### Document passage

◇ ◇ ◇ ◇ ◇ ◇ ◇

I wonder what effects do you expect from that on a societal scale in the long term (at least 3,4 decades) ?
For instance we banned meth and other drugs that have tremendous productivity effects at the expense of the individual and how we had to deal with them, so it's not a rhetoric question.
Not quite, but if one does not have ADHD or something similar, things like adderall have a very different effect than they do to someone who has ADHD.
Your apparent disbelief in ADHD doesn’t make it imaginary, by the way. Consider yourself lucky that you do not have it; I am unemployable without medication.
People without ADHD take adderall &etc for focus/performance enhancing reasons. Some get it from a friend, some are incorrectly diagnosed. I don't know if you disagree that this is the case, but I don't think it implies anything about ADHD.

◇ ◇ ◇ ◇ ◇ ◇ ◇

### Extracted material

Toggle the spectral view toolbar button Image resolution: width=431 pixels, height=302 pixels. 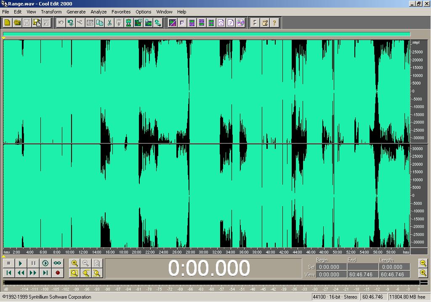172,23
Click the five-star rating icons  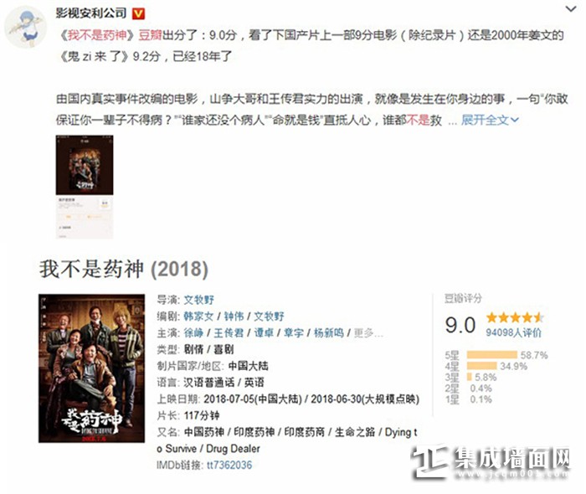point(515,317)
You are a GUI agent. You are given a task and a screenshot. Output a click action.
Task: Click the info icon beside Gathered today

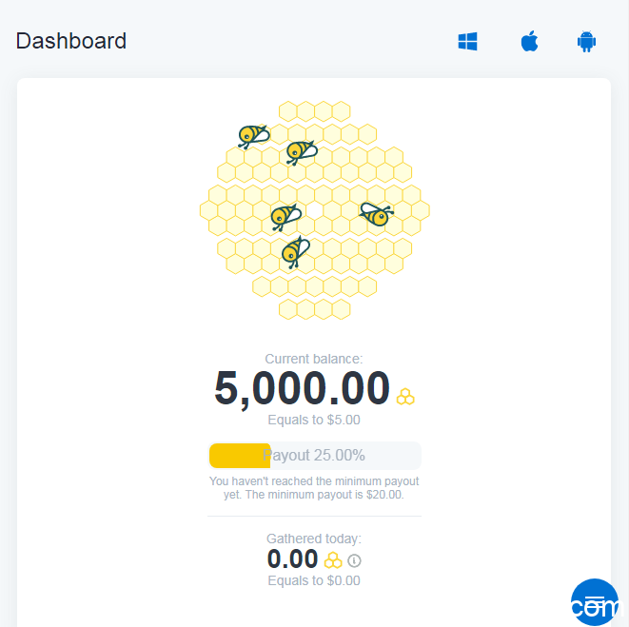click(354, 560)
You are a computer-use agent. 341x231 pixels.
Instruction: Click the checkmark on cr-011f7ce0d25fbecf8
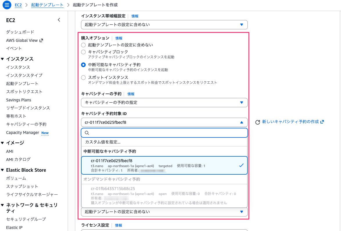click(x=241, y=165)
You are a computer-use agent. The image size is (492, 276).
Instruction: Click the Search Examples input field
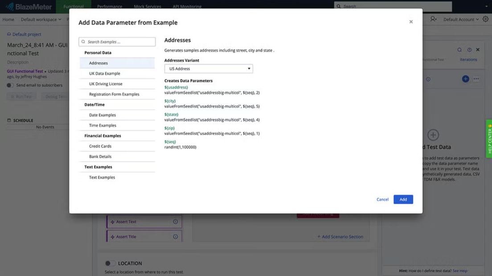117,41
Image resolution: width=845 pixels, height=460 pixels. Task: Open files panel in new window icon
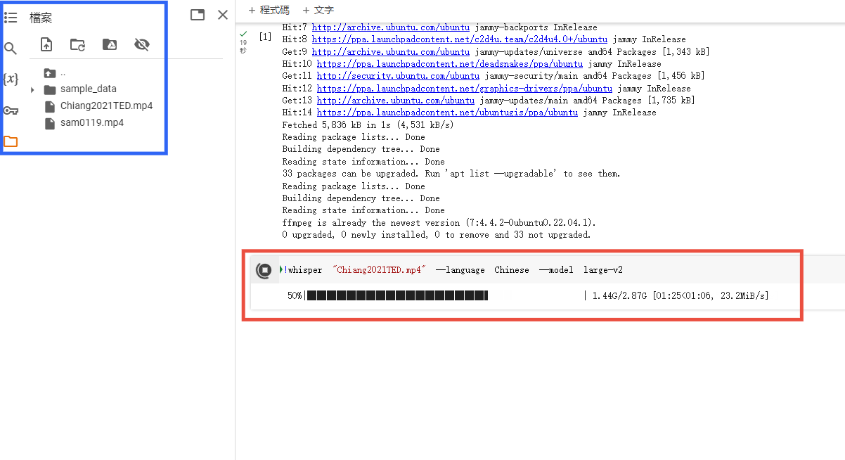(x=198, y=15)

◇ ◇ ◇ ◇ ◇ ◇ ◇

### Task set
[1] In the discussion of ADHD medication, what does one commenter say they are without medication?
[2] Write the next part of the discussion of ADHD medication, picking up after its last sentence.
The rows play no part in this.

### Answers below
[1] Unemployable.

[2]
I'm aware we never "ban" any specific substance, as we say the dose makes the poison. And any substance that has any effect is also a potential cure for the disease that has the opposite effect.
I should have been clear I saw it in the "make people smart" light, as doping an already acceptable situation, instead of correcting something perceived as a pathology.
Meth was widely available over the counter at some point, and we made it legally disappear outside of strict medical settings.
For instance we banned meth and other drugs that have tremendous productivity effects at the expense of the individual and how we had to deal with them, so it's not a rhetoric question.